One of the biggest signs of McGrath taking centre stage was at the Commonwealth Games earlier this year. She scored 128 runs - second-most for Australia behind Beth Mooney - at an average of 42.66 and a strike rate of 148.83, and picked up eight wickets - joint second-most in the competition - at an average of 12.12 and an economy rate a shade under seven. All this while keeping Perry out of the XI throughout the tournament.
That McGrath had an early taste of international cricket - at 21 - meant she was hungry for more of it. And since that second chance came, last year at home against India, there has been no looking back.

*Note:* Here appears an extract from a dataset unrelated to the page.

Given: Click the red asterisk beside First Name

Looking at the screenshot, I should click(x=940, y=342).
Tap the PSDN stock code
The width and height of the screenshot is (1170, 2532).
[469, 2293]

"[Time outside the national side] made me pretty hungry to get back and work pretty hard on the sidelines on my game, understanding what my strengths are," McGrath, now 27, says. "When I got my second opportunity it was about enjoying it and making the most of it. I made everything as simple as possible and just really wanted to enjoy it. That's pretty much been the secret to my success.
"I love every chance to put my Aussie shirt on and never take that for granted."

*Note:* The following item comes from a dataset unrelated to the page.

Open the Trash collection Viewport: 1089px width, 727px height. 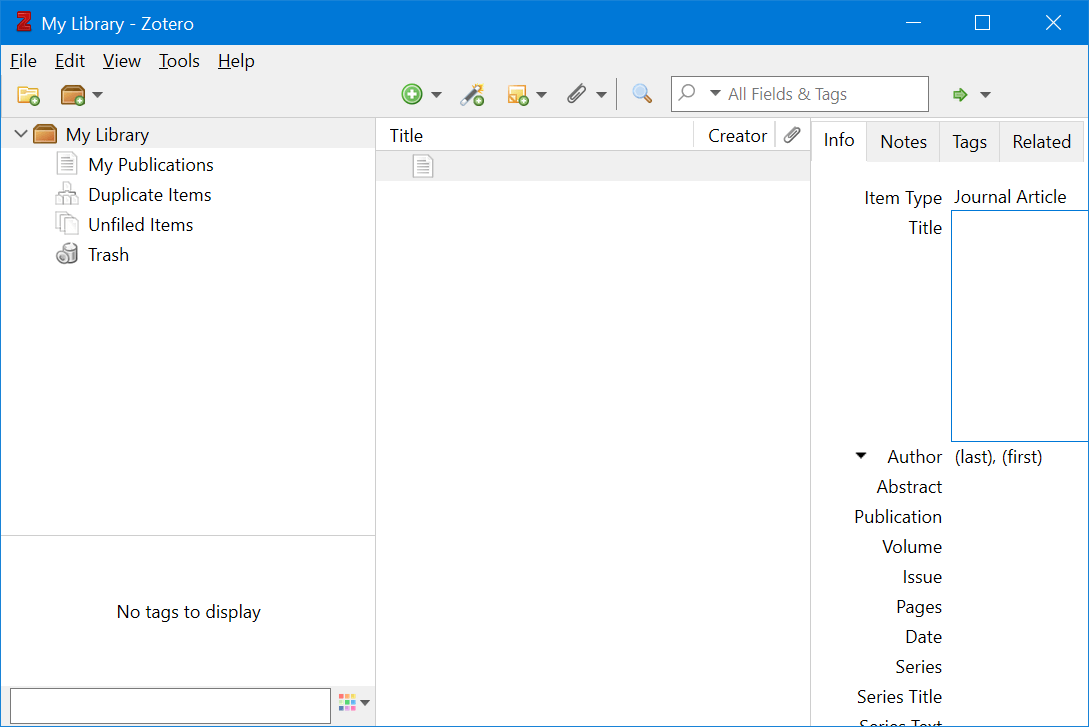coord(107,254)
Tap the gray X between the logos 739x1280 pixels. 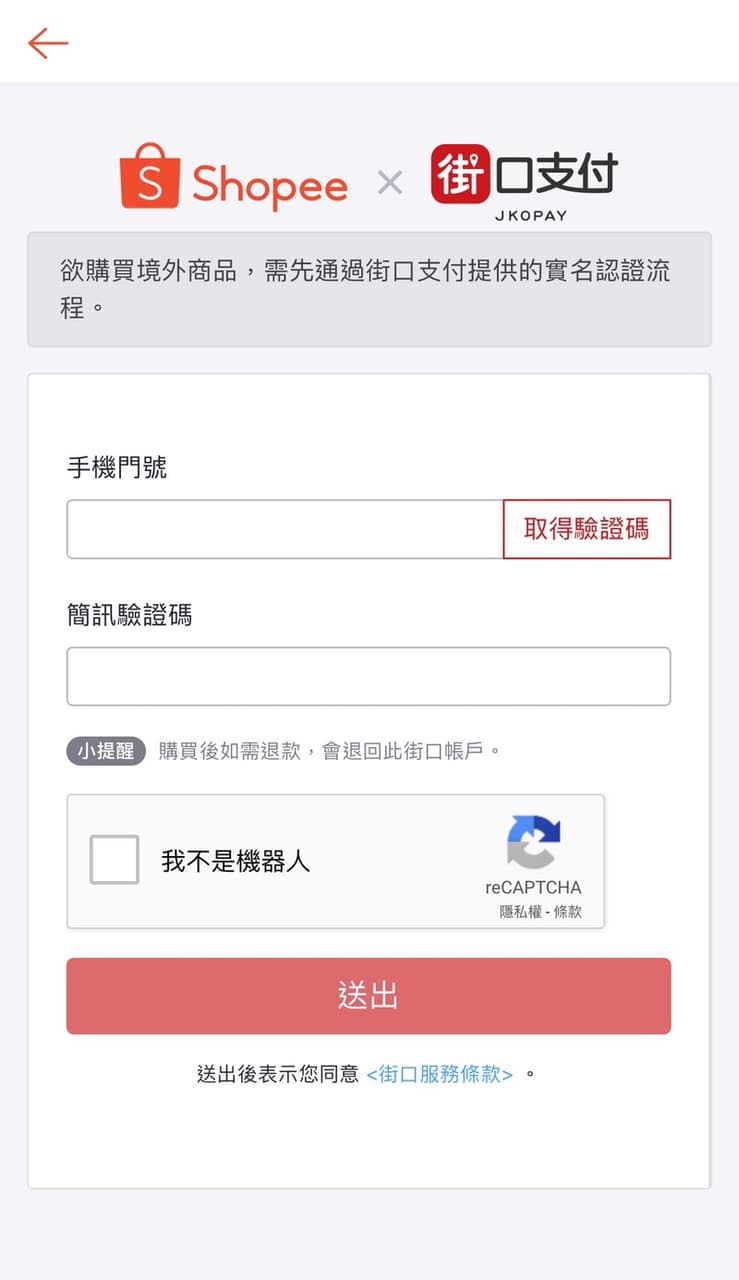coord(390,182)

Since McGrath's T20I debut in October 2021, no batter has a better average than her 93.75, and only Chloe Tryon has a strike rate better than McGrath's 153.68 among batters with at least 100 runs. In eight T20I innings so far, she has scored 375 runs and has been not out four times. A key aspect to her run-making has been her ability to pick line and length early irrespective of the stage of the match.

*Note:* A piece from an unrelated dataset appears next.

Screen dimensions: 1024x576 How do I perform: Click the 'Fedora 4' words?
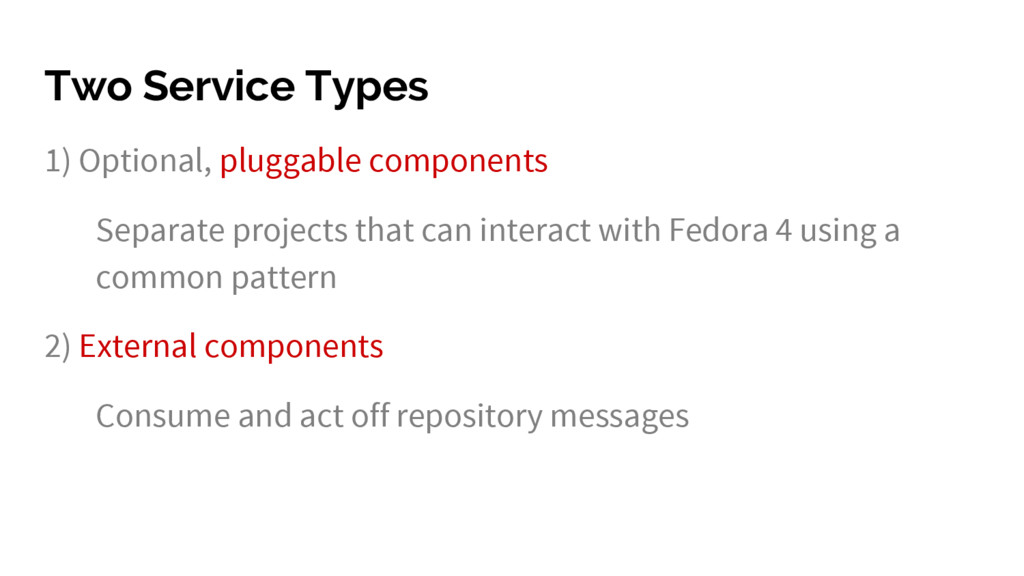730,230
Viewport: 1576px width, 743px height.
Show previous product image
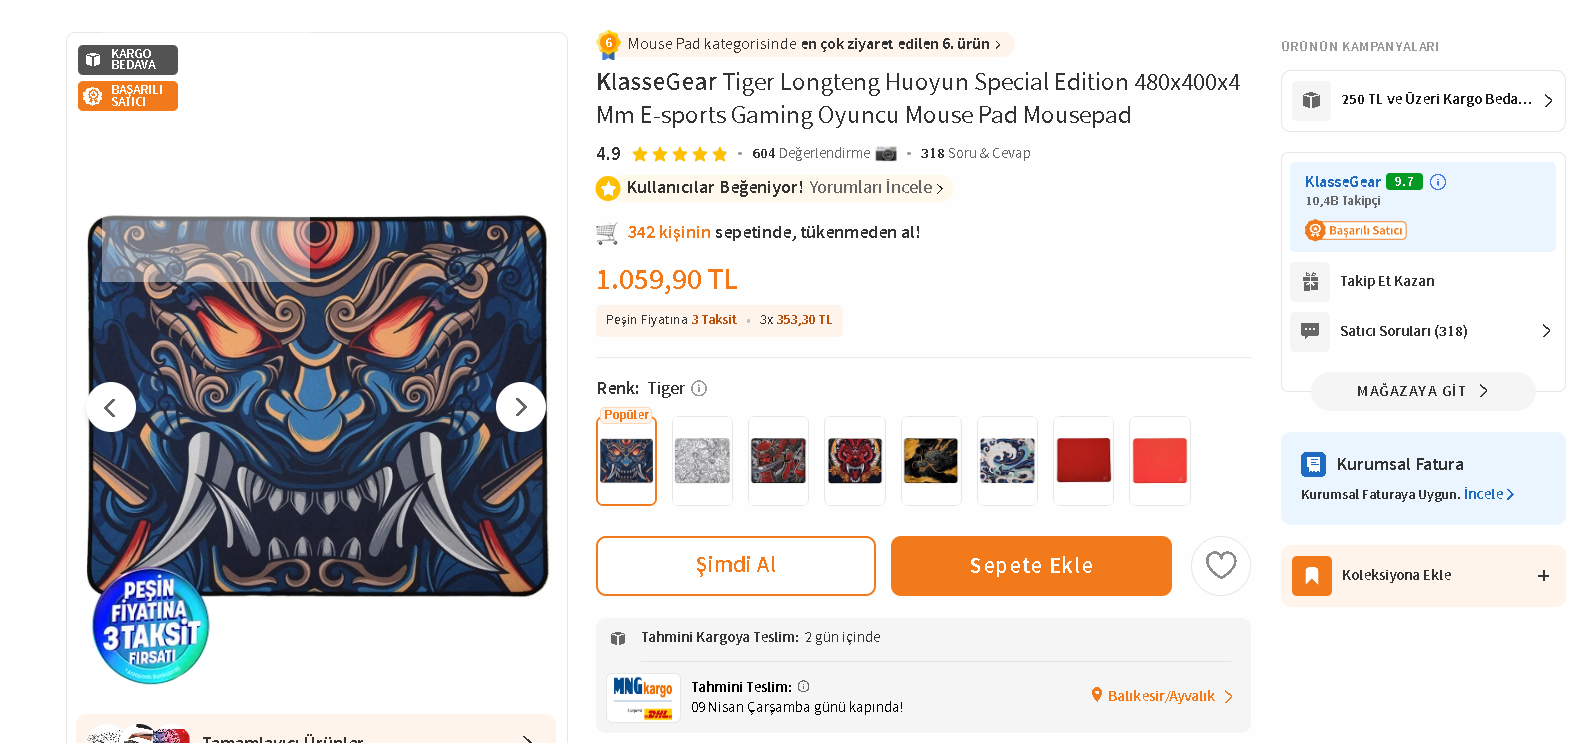(111, 407)
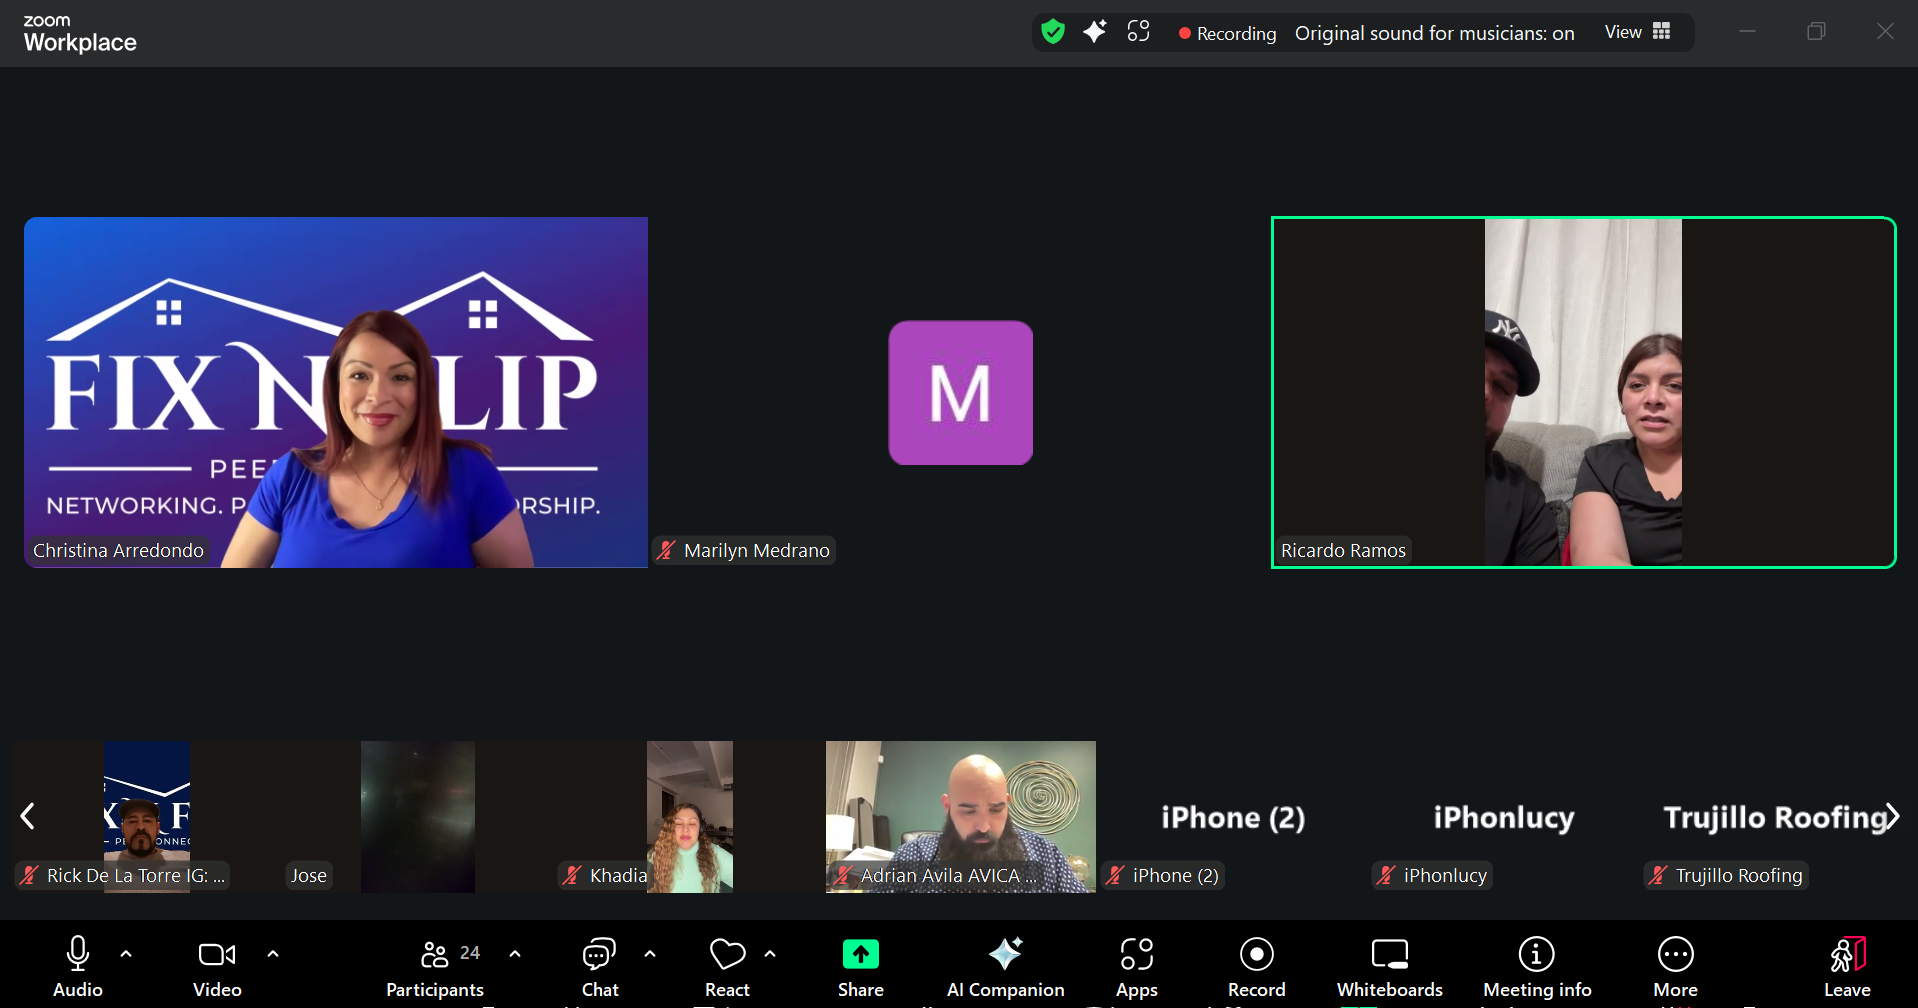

"A trap that I fell into earlier in my career was I tried to over-complicate things," she says. "There was a lot going through my mind about what shot I was to play, what was going on… there was so much going on in my mind.
"I just basically tried to - it sounds very simple but it was really hard for me to do - think about nothing when the bowler is running in and when the bowler is bowling. [It was about] being calm and relaxed and go from there. When I am in that state, and I am keeping things simple, I pick up the line and length a lot easier. I was a chronic overthinker and overcomplicater. It sounds really simple but stripping everything back has worked best for me."
McGrath's run this year has included, apart from the gold-medal finish at the Commonwealth Games, the Women's World Cup win and victory in the Women's Ashes. She also led Adelaide Strikers to their maiden WBBL title last month after they had finished runners-up twice in the last three seasons. However, in a bid to manage her workload, she only bowled 14 overs in the tournament. She admits to working harder to get to a stage where she can bowl more regularly.
"I love the bowling aspect of it. Any time I am not bowling - there's been a few times with injuries, niggles - I miss it so much," she says. "I started as a bowling allrounder and I flipped that now into a batting allrounder. But I'd love to get to a stage where it's 50-50 and I can basically contribute as much with the bat as I can with the ball."
With Australia's defence of the Women's T20 World Cup nearing, McGrath is clear about wanting to be in South Africa and experiencing it all.
"I have never been part of a T20 World Cup, I have never travelled to South Africa," she says. "World Cups are the events you want to be a part of. This one's been on our radar for a while. Everyone's really excited about it. A very heavy T20 focus until then and this is a first step for that.
"India are a world-class opposition and they are coming hard for us. This will give us a very good test to see where we are at and will give us confidence leading into a crucial World Cup."
From the cool climes of Adelaide to hot and humid Mumbai, McGrath will have to adapt quickly. And while she does that, you can be assured that she'll inspire a few more to follow her path.